▶ [What this task involves]
Rewrite the items from the line with "Task: Toggle the BNB -0.60% change badge" up to and including the line with "pyautogui.click(x=136, y=287)", putting "Where do I click to" wherever "Where should I click to" appears and keeping everything else the same.

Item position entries
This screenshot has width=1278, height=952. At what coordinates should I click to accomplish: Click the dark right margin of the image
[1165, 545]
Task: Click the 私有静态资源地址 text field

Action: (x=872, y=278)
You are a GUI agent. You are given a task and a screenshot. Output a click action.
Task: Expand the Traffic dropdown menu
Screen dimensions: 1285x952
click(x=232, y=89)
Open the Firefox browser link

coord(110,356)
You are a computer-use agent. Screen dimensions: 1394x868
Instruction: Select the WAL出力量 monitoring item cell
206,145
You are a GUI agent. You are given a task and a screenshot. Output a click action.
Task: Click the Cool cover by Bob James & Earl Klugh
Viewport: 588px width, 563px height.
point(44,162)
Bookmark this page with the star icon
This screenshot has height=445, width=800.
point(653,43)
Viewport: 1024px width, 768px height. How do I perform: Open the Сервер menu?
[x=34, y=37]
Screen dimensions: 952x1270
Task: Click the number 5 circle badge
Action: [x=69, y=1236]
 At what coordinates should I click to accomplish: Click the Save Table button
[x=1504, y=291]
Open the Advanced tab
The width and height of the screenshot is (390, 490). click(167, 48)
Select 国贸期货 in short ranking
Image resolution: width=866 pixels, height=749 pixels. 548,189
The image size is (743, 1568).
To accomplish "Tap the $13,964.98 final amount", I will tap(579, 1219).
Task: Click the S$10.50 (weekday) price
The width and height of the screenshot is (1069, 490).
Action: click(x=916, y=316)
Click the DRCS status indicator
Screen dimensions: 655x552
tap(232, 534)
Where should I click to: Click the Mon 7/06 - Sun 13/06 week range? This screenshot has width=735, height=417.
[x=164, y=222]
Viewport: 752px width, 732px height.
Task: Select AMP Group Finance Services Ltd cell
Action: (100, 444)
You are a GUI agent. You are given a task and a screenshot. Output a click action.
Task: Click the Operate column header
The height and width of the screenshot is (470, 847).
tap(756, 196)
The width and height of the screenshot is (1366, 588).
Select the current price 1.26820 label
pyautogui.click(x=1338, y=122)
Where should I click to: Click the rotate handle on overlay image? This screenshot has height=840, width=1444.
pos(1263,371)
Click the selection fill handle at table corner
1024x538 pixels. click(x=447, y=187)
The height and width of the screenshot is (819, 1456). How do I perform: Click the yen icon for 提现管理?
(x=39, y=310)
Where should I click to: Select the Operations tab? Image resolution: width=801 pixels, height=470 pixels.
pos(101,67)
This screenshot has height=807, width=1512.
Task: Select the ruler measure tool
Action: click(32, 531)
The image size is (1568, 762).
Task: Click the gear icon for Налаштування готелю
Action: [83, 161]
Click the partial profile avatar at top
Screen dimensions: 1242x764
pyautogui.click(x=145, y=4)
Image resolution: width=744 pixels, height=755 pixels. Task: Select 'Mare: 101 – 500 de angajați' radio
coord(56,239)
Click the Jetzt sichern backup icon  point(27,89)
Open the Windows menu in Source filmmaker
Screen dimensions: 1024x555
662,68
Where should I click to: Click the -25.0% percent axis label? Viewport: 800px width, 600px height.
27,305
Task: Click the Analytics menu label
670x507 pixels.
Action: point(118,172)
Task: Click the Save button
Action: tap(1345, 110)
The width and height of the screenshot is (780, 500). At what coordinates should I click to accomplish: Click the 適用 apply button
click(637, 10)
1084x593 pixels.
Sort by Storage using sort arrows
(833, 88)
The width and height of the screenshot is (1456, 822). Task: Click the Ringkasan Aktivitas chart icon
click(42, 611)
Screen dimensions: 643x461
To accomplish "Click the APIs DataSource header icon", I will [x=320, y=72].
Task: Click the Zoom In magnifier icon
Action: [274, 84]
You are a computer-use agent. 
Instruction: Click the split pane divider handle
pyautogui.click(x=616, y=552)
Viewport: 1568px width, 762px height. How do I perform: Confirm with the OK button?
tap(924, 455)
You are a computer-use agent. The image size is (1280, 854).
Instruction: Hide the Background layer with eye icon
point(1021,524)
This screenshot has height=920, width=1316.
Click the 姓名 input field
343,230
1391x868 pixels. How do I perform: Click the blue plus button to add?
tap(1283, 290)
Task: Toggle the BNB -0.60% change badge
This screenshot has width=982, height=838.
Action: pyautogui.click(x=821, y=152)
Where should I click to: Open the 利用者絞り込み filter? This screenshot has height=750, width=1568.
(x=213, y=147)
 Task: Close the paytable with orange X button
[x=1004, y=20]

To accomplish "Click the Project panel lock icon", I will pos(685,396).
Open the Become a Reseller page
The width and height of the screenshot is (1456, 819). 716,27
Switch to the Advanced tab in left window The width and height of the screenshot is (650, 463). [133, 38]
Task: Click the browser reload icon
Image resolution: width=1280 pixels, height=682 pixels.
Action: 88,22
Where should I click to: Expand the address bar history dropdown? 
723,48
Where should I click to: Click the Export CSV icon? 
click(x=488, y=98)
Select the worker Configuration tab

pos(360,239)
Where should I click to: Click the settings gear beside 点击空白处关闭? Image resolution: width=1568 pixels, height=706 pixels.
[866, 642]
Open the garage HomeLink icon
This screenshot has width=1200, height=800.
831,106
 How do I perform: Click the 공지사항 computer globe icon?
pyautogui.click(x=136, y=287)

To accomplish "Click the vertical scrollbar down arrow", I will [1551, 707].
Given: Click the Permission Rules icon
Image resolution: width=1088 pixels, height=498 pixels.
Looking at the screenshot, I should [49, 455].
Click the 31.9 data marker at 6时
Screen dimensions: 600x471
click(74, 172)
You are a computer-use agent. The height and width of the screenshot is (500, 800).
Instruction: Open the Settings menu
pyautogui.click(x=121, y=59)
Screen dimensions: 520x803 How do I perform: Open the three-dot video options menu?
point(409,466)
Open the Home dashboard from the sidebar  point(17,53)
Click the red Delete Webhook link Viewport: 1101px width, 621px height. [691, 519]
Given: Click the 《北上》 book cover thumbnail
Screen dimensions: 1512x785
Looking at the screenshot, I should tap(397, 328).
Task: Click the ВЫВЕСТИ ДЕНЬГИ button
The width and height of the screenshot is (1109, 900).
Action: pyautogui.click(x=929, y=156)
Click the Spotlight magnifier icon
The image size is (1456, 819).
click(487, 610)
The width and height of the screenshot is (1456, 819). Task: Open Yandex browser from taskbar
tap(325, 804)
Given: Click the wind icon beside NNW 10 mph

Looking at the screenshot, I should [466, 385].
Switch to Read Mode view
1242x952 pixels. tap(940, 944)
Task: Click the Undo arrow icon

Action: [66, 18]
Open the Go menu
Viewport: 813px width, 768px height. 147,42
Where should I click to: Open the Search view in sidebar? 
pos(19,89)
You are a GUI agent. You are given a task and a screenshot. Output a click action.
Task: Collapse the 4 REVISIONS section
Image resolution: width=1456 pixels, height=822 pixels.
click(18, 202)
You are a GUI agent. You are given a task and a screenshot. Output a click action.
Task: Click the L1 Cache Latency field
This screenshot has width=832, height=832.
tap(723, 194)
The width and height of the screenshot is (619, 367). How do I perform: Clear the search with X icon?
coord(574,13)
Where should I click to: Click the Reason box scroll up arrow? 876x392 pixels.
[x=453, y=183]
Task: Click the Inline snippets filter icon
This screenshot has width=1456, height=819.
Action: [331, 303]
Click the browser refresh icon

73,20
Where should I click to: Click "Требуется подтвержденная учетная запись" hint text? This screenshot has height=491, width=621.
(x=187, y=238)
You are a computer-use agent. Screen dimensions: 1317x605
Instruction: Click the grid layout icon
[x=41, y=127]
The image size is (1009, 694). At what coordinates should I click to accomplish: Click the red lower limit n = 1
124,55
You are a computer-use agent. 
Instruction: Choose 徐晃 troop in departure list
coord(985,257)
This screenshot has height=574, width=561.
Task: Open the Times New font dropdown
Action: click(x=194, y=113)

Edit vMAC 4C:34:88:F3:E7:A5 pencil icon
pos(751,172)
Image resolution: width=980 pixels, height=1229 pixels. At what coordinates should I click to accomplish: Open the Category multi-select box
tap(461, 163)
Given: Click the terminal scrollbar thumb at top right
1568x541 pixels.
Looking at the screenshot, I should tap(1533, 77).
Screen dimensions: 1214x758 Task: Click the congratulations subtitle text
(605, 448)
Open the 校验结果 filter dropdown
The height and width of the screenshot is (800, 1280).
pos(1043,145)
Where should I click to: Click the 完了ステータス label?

▶ [Problem solution]
Task: Toggle the BNB -0.60% change badge
This screenshot has width=982, height=838.
Action: pyautogui.click(x=821, y=152)
Where do I click to: Open the 利用者絞り込み filter? This screenshot has height=750, width=1568.
(x=213, y=147)
 Task: Close the paytable with orange X button
[x=1004, y=20]

To accomplish "Click the Project panel lock icon", I will pos(685,396).
Open the Become a Reseller page
The width and height of the screenshot is (1456, 819). 716,27
Switch to the Advanced tab in left window The width and height of the screenshot is (650, 463). [133, 38]
Task: Click the browser reload icon
Image resolution: width=1280 pixels, height=682 pixels.
Action: 88,22
Where do I click to: Expand the address bar history dropdown? 
723,48
Where do I click to: Click the Export CSV icon? 
click(x=488, y=98)
Select the worker Configuration tab

pos(360,239)
Where do I click to: Click the settings gear beside 点击空白处关闭? Image resolution: width=1568 pixels, height=706 pixels.
[866, 642]
Open the garage HomeLink icon
This screenshot has width=1200, height=800.
831,106
 How do I perform: Click the 공지사항 computer globe icon?
pyautogui.click(x=136, y=287)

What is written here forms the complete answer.